*** DATA IN THIS EXERCISE ***

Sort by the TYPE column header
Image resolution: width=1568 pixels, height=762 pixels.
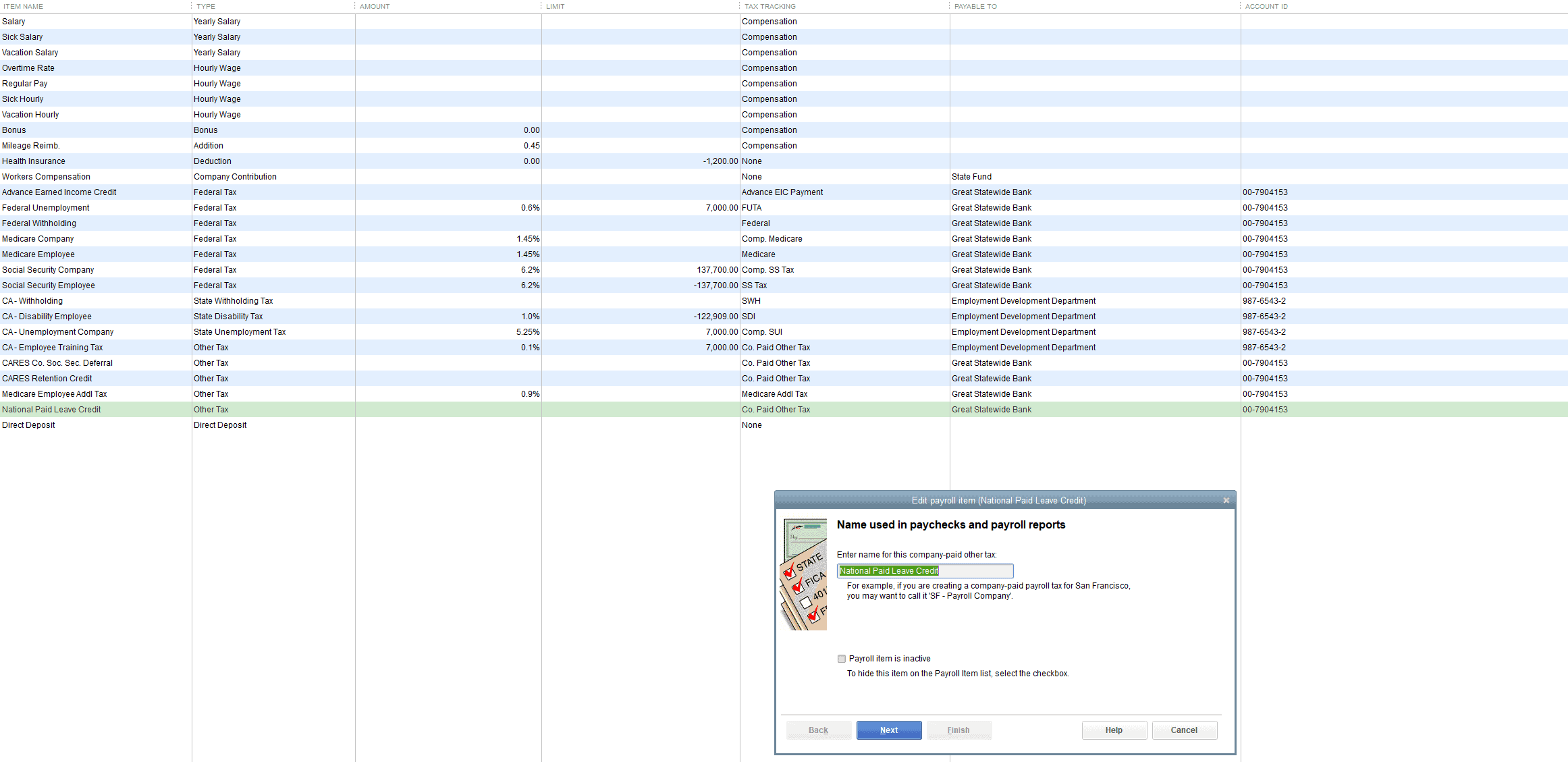(205, 6)
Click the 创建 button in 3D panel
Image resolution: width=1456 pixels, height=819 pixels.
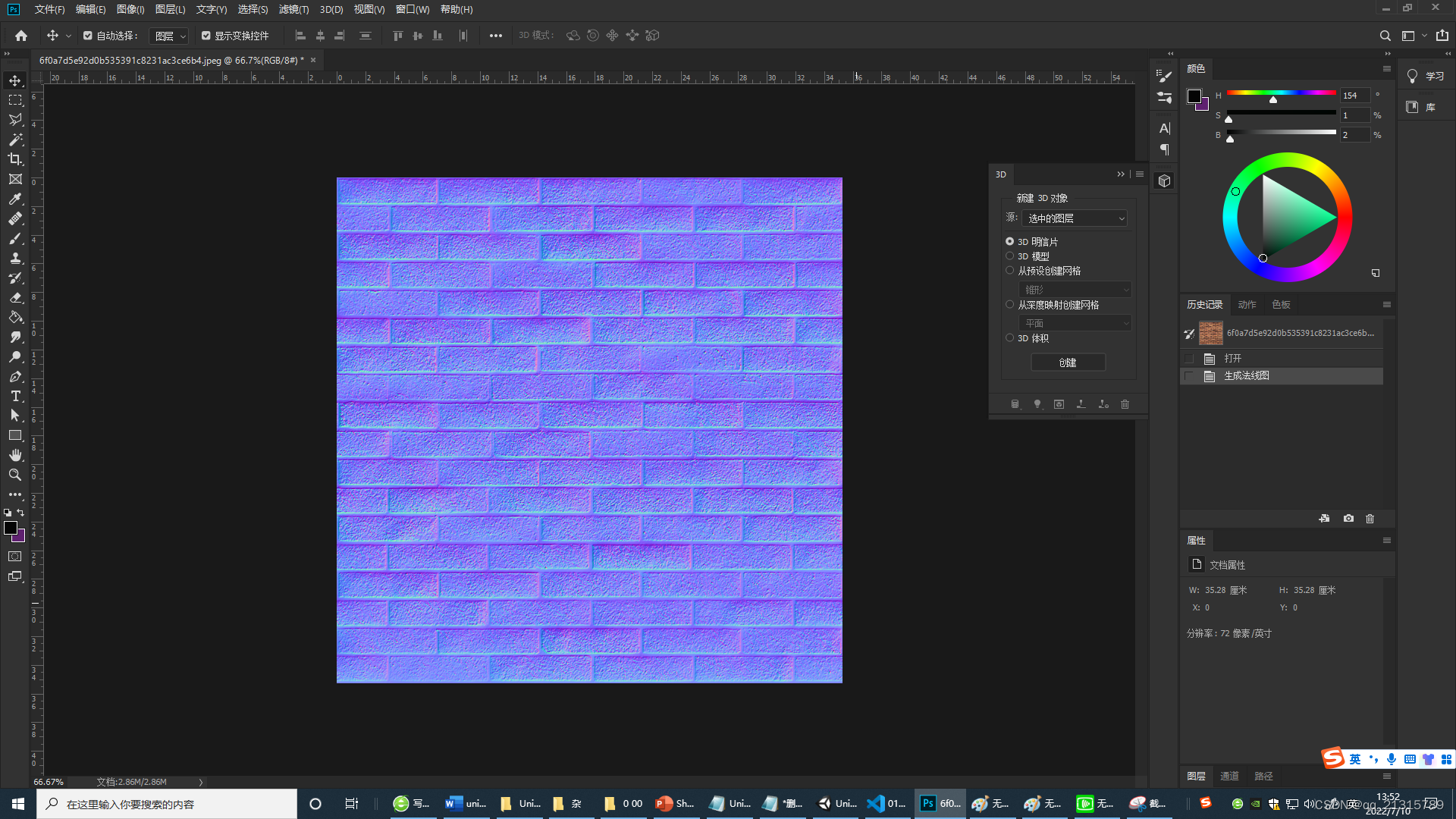coord(1068,362)
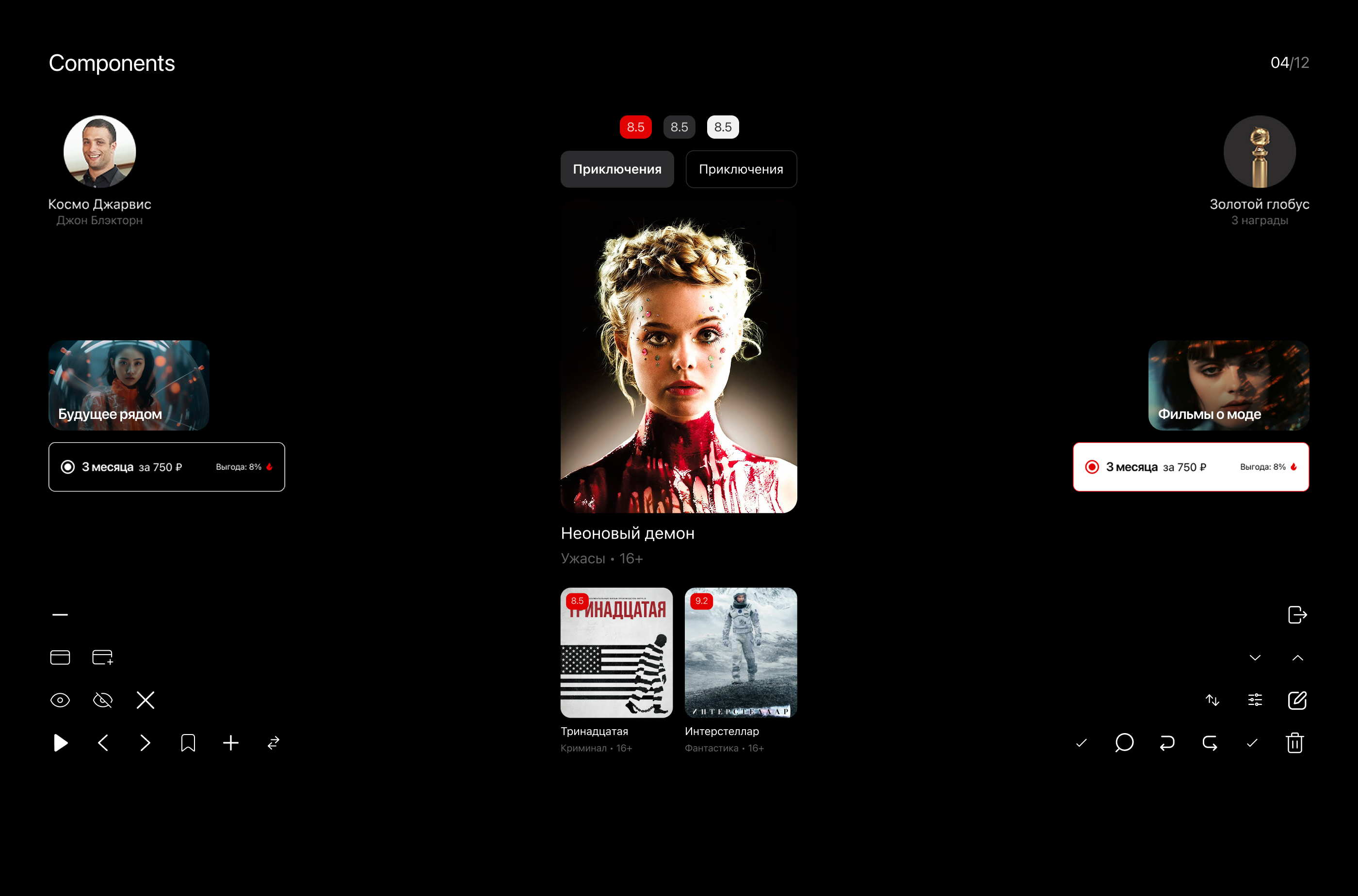Collapse using the chevron up arrow
Screen dimensions: 1358x896
click(x=1297, y=658)
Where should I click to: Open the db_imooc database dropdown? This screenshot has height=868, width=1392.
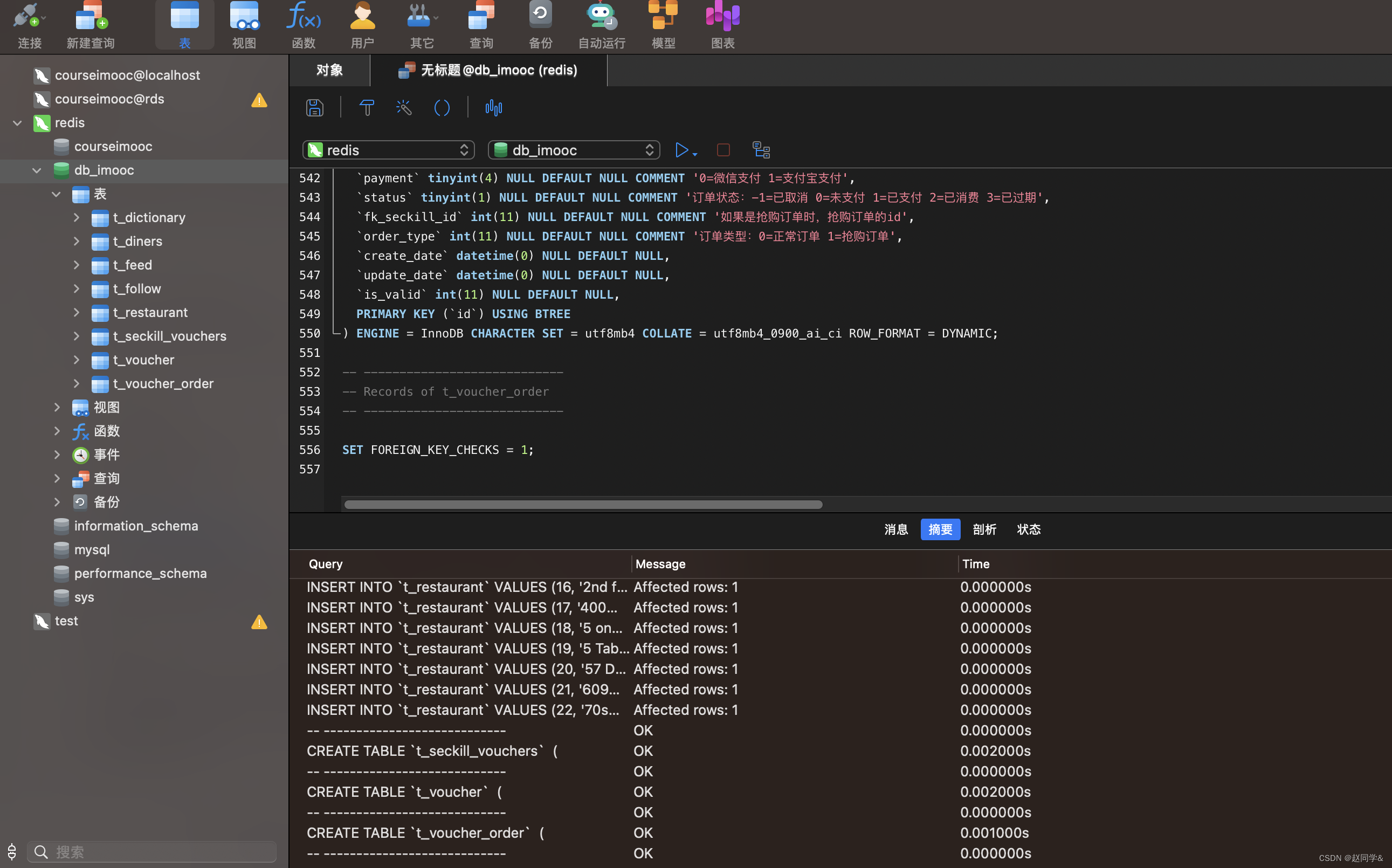tap(574, 150)
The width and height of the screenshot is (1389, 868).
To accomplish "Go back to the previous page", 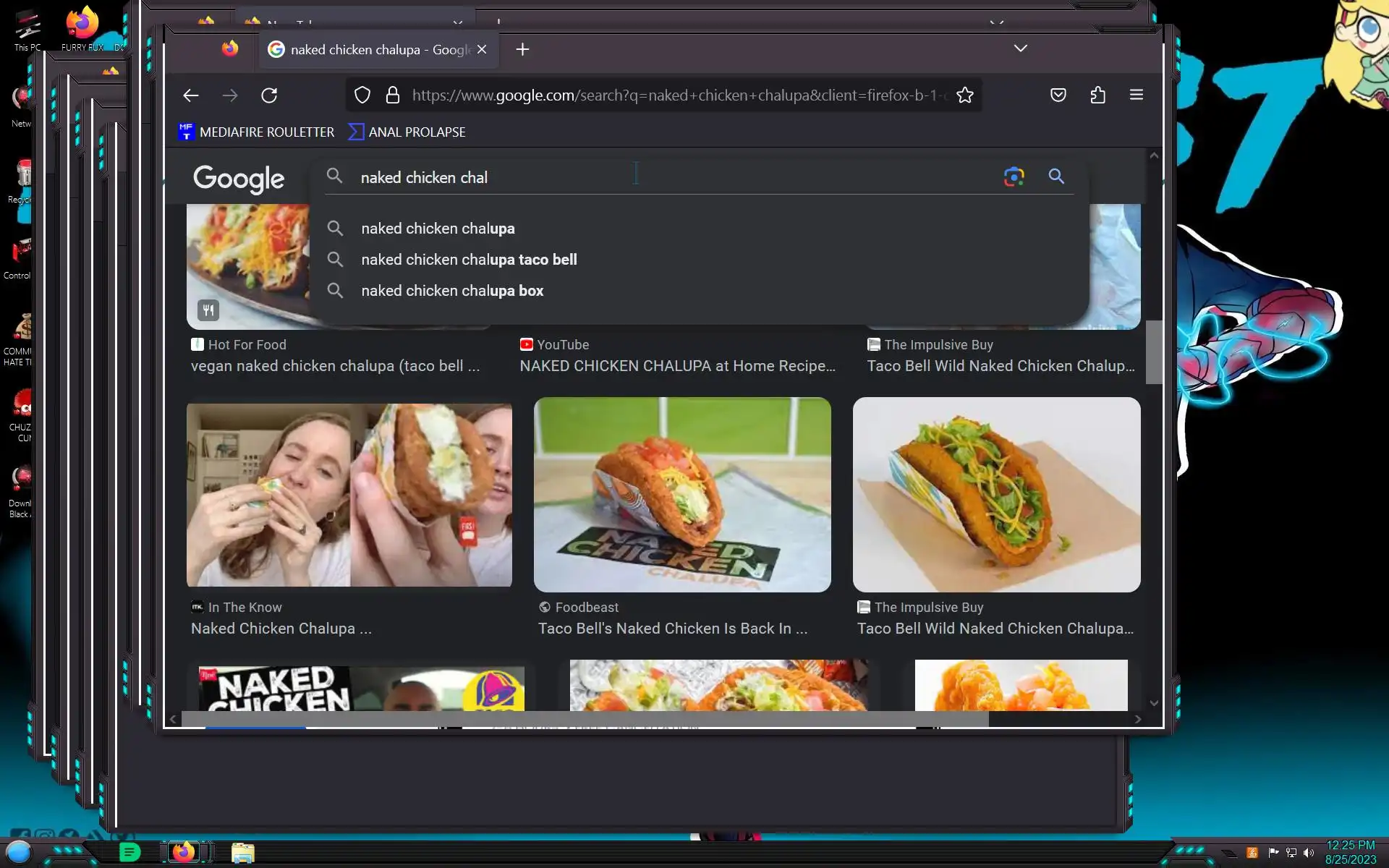I will [191, 95].
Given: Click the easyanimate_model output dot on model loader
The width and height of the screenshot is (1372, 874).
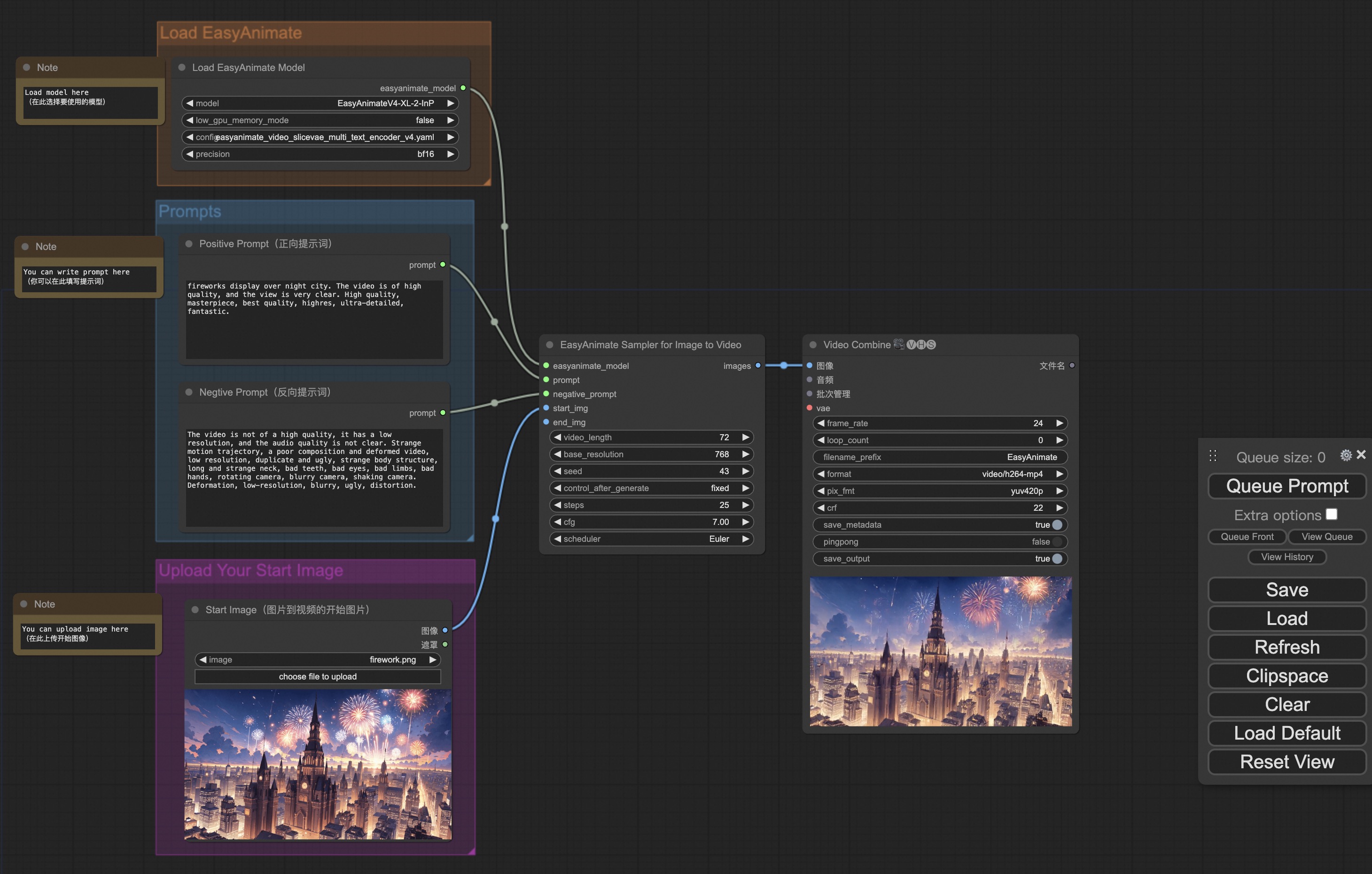Looking at the screenshot, I should click(x=463, y=88).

***

**WHAT YOU ARE ASKED TO DO**: Please return only the lines from the one holding "Given: Click the" through the end of the data, both ends included; do not copy any pictures.

**RESULT FOR THIS TASK**:
Given: Click the easyanimate_model output dot on model loader
The width and height of the screenshot is (1372, 874).
Looking at the screenshot, I should click(x=463, y=88).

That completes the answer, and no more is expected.